Il se rend directement à Alger pour y rencontrer Oscar Mac Carthy, le directeur de la bibliothèque, à qui il s'ouvre de son projet d'exploration du Maroc où nul Chrétien n'a pu pu encore pénétrer. C'est la Société de Géographie qui lui a recommandé de s'adresser à lui car c'est un conseiller très éclairé sur tout ce qui a trait à l'Afrique.

 

 

Foucauld envisage d'entrer au Maroc par Tanger, descendre sur Fez en suivant le Rif, se diriger vers Marrakech et traverser l'Atlas pour continuer plus au sud jusqu'à l'oued Drâa. De là rejoindre l'Océan Atlantique à Mogador pour revenir sur ses pas et repasser à travers l'Atlas en remontant l'oued Moulouya en direction d' Oujda à la frontière algérienne.

 

Splendide aventure, avait conclu Mac Carthy après avoir suivi du doigt sur la carte, mais en premier lieu se pose à vous la question du déguisement, arabe ou juif, pas d'autre choix, car sous l'aspect européen n'y comptez pas, vous n'iriez pas loin, croyez moi - Alors arabe -  Permettez moi de vous le déconseiller à moins de maitriser parfaitement la langue et de connaitre les coutumes et usages, faute de quoi vous seriez vite démasqué.
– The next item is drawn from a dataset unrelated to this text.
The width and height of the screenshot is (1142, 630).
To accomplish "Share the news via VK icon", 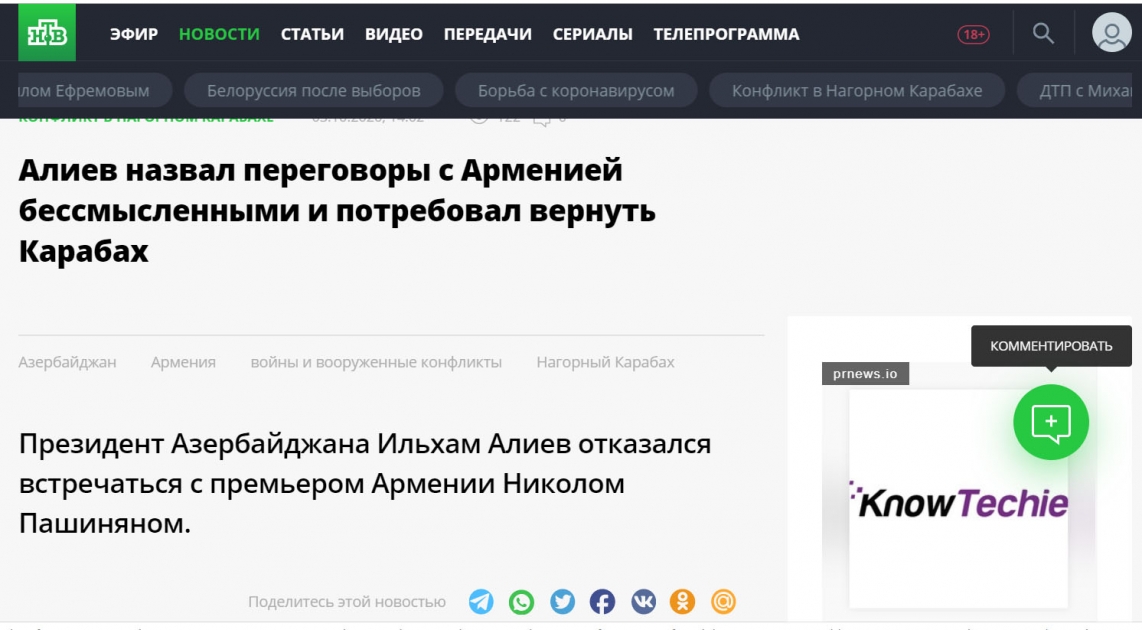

Est-ce votre cas ? - Non, je ne connais que très peu d'arabe, un peu d'hébreu aussi -  Je vous conseille donc le plus facile : déguisez vous en Juif. Ils sont tolérés au Maroc mais méprisés et personne le plus souvent ne leur adresse la moindre parole. Je me charge si vous le voulez d'améliorer votre hébreu et aussi votre arabe. Mais un "sabir" des deux suffira à ne pas vous trahir mais, bien entendu,  il vous faudra un guide-interprète autochtone qui soit sûr et lié avec vous par contrat et répondant de votre vie, à défaut vous n'iriez pas beaucoup plus loin. Je suppose que le nom de Mardochée Abi Srour ne vous dit rien ? - Non, absolument pas - On a pourtant parlé de lui dans le bulletin de la Société de Géographie car il a été le premier Marocain à entrer à Tombouctou. C'est un de ces rabbins-voyageurs qui colportent de communauté en communauté autant de nouvelles que de marchandises, un de nos correspondants en fait à la Société de Géographie. Vous pourriez voyager de concert avec lui. Si vous arrivez à vous entendre, je ne verrais même pas mieux pour vous. De combien de temps disposez vous pour vos préparatifs ?  - Le temps nécessaire, un an s'il le faut.

 

Foucauld et Mardochée ( מרדכי  Mordechaï en hébreu) se rencontrèrent donc par l'entremise de Mac Carthy et finirent par tomber d'accord, après d'âpres discussions, mais accord scellé, à la vie à la mort, à la manière d'un « zettat » chez les Arabes prenant un étranger sous sa protection et en répondant sur sa vie devant un marabout. Foucault va prendre le nom de Joseph ALEMAN et se faire passer pour un réfugié juif originaire de la région de Moscou d'où il a fui les récentes persécutions.

 

La biographie, pourtant très complète, de Charles de Foucauld par Marguerite Castillon du Perron(1982) ne dit pas grand chose sur Mardoché sinon

 

  ... qu'il trouva en lui le guide qui lui fallait aussi honnête qu'intelligent

  nonobstant les abysses que pouvait receler pour lui l'âme de cet homme.

 

pas plus d'ailleurs que ne l'a fait Foucauld lui même dans sa narration « Reconnaissance au Maroc ». Dans sa correspondance privée il en aurait même parlé en termes péjoratifs, belle ingratitude étant donné que, sans sa présence à ses côtés, il n'aurait jamais pu réaliser cette exploration du Maroc qui fut très éprouvante dans laquelle Mardochée risquait sa vie pour avoir fait entrer un roumi au Maroc s'il avait été découvert et qui acheva d'user le pauvre rabbin qui devait décéder deux ans plus tard à Alger dans l'oubli et la misère, âgé de soixante ans. Ce n'est que tardivement que Charles de Foucauld devait lui rendre l'hommage qu'il méritait.

 

C'est en 1875 que le géographe Henri DUVEYRIER avait révélé l'étonnant voyageur qu'était déjà Mardochée Abi Srour en faisant paraître, traduit de l'hébreu, dans le bulletin de la Société de Géographie, le résumé de son voyage à pieds de Mogador au Djebel Tabayoudt. Ce document intitulé « de Mogador au Djebel Tabayoudt » par le rabbin Mardochée Abi Srour peut d'ailleurs être consulté en ligne sur le site  Gallica  de la BDF.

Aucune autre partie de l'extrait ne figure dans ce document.